Work through the records that follow and return each line containing the word "computer".

BEGIN RECORDS PROVIDED

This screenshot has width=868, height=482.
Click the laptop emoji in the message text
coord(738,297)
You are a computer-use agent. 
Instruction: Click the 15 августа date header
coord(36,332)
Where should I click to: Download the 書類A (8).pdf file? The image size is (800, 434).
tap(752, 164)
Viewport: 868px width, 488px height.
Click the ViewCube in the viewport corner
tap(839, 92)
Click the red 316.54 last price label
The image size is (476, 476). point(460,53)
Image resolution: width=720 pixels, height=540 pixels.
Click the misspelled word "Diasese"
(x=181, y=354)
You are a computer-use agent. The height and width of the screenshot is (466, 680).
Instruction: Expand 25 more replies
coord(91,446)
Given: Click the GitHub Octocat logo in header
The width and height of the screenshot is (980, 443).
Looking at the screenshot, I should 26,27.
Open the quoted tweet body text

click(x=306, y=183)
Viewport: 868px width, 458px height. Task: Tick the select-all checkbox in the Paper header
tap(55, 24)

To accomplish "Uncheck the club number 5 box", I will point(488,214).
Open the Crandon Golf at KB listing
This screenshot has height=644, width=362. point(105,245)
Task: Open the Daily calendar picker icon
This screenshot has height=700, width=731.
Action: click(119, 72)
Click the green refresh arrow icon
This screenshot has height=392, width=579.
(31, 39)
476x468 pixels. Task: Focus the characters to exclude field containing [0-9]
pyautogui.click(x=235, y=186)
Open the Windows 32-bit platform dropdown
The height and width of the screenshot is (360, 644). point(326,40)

END RECORDS PROVIDED

**ANSWER BELOW**
You are a computer-use agent. 
You are a computer-use agent. The height and width of the screenshot is (466, 680).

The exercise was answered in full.